◆ **What this task involves**
Return, word for word, the section of the estate tax passage that starts with the words containing "Americans in general, whether" and finishes with "of the taxes.".

Krugman likes the estate tax because it helps level the playing field, but it does so in the worst possible way. It hurts those at the upper end of the wealth distribution, but provides no significant benefit to those at the lower end. It follows the easy route in leveling the playing field because it is always easier to hurt the rich than it is to help the poor.
Despite the basic statistics Krugman presents, a broader analysis of the proposed repeal shows that it is a very desirable move. It helps some, hurts nobody, and it would enhance the efficiency of the economy. If people really understand the issues, and if they consider only their own narrow self-interest, repeal of the tax should be widely supported. The only people who could reasonably mount an opposition to the tax are people who do not really understand the policy’s effects, or those who are so envious of rich people that they are willing to hurt everyone a little in order to hurt America’s wealthiest citizens a lot.
I believe that Krugman has painted an overly simplistic picture of the facts, but for sake of argument let’s say that Krugman is right: repealing the estate tax would benefit a small fraction of the population, and the wealthiest fraction at that. Analyzing the estate tax the way Krugman does implies that people favor public-policy changes only when those changes bring them direct tangible benefits. Do people really decide whether they favor a specific piece of legislation based simply on whether it provides direct benefits to them?
Americans in general, whether they are auto workers or Silicon Valley entrepreneurs, believe that when people earn their income honestly, that income becomes their property. It does not belong to other people, or to the general public, or to the government. The money people pay in taxes is their money, and if they get a tax cut, it is not a benefit to them, as Krugman suggests; it is just less of a cost. Letting people keep more of the money they earn is a good thing. Of course most tax cuts go to the people with the highest income and the most wealth, because those are the people who pay most of the taxes.
Krugman is right that in most cases paying the estate tax does not cause heirs to have to sell the family farm or business, but so what? Is it any less unfair that the people who invested in stocks and bonds, financing the growth of the American economy, rather than buying boats, expensive cars, and lavish vacations, must turn over so much of their estate to the government when they die? Those people already paid income taxes on the money when they originally earned it, and it shouldn’t be taxed again when the people who paid taxes on it the first time die. The family farm or small business cases simply help illustrate the point.
I have argued that once the facts are understood, repealing the estate tax will be seen to benefit everyone, not just the rich. But even if Krugman is right and the benefit will only go to a small fraction of America’s richest citizens, the tax is still unfair. People sense that unfairness, and that is the real reason there is not more opposition to its repeal. Opposition is weak not because people hope to benefit directly from the tax, but because people believe that once wealth is fairly earned, it is the property of the owner, and they oppose government confiscation.

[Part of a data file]

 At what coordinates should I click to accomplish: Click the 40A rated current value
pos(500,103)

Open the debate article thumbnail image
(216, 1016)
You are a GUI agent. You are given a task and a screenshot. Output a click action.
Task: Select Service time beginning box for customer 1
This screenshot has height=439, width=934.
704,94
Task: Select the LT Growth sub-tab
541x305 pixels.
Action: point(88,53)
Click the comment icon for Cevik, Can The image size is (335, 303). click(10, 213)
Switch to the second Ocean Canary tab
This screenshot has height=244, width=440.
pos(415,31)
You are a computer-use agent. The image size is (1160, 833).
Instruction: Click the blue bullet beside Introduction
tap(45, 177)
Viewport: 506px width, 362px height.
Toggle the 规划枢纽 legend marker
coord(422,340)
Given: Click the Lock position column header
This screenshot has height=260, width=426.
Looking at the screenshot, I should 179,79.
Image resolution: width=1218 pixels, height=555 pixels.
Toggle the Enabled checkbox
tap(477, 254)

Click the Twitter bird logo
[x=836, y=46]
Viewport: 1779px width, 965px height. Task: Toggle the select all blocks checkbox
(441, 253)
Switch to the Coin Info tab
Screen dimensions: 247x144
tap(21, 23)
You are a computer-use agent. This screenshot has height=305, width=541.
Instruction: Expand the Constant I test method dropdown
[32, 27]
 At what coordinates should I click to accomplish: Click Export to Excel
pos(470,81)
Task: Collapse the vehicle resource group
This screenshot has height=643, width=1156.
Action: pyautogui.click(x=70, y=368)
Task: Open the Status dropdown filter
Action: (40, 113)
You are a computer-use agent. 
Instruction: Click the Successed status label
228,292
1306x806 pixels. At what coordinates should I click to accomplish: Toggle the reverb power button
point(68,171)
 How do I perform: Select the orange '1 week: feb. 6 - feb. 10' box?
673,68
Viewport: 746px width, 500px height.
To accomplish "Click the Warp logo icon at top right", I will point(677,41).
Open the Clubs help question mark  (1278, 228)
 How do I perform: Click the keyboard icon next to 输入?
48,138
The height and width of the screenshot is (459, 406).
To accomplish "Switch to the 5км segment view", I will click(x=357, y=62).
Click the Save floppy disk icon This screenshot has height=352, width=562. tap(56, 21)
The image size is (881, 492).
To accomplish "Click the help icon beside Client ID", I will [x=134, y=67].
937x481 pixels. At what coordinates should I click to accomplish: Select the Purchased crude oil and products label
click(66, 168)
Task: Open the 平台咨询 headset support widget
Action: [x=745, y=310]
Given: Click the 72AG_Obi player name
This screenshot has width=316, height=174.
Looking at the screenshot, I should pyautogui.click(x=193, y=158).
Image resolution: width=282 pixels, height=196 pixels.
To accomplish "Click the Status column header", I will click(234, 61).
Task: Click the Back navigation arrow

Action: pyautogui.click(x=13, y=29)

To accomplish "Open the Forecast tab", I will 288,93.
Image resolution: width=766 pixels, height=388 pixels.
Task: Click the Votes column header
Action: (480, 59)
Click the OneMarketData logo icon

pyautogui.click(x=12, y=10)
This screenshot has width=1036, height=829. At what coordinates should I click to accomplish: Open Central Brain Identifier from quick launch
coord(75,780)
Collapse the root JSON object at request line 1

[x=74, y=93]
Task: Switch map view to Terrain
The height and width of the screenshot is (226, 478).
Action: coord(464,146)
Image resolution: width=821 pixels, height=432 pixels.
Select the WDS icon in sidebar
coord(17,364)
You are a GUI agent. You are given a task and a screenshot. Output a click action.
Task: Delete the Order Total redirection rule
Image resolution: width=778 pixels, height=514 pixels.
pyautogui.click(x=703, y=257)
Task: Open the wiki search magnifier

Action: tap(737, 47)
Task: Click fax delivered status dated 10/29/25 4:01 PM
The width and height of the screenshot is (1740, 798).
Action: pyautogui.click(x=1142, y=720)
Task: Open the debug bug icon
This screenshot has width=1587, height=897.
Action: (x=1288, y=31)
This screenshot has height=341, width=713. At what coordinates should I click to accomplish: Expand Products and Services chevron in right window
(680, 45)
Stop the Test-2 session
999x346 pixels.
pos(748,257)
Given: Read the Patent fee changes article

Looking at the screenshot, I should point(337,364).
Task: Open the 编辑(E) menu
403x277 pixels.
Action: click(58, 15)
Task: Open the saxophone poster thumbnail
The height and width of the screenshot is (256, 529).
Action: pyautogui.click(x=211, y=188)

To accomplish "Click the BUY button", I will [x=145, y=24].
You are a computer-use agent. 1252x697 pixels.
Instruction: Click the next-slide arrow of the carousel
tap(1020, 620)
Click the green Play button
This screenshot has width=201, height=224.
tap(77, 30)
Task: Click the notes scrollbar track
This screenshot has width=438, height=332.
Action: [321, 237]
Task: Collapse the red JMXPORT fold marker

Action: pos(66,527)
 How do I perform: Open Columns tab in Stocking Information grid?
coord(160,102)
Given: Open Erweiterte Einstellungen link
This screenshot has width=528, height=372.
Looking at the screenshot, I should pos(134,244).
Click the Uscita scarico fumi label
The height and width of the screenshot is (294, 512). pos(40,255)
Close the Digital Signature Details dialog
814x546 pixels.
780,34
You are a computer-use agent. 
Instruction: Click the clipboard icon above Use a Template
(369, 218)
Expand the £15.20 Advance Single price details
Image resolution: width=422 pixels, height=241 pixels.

◆ **Exercise solution**
Americans in general, whether they are auto workers or Silicon Valley entrepreneurs, believe that when people earn their income honestly, that income becomes their property. It does not belong to other people, or to the general public, or to the government. The money people pay in taxes is their money, and if they get a tax cut, it is not a benefit to them, as Krugman suggests; it is just less of a cost. Letting people keep more of the money they earn is a good thing. Of course most tax cuts go to the people with the highest income and the most wealth, because those are the people who pay most of the taxes.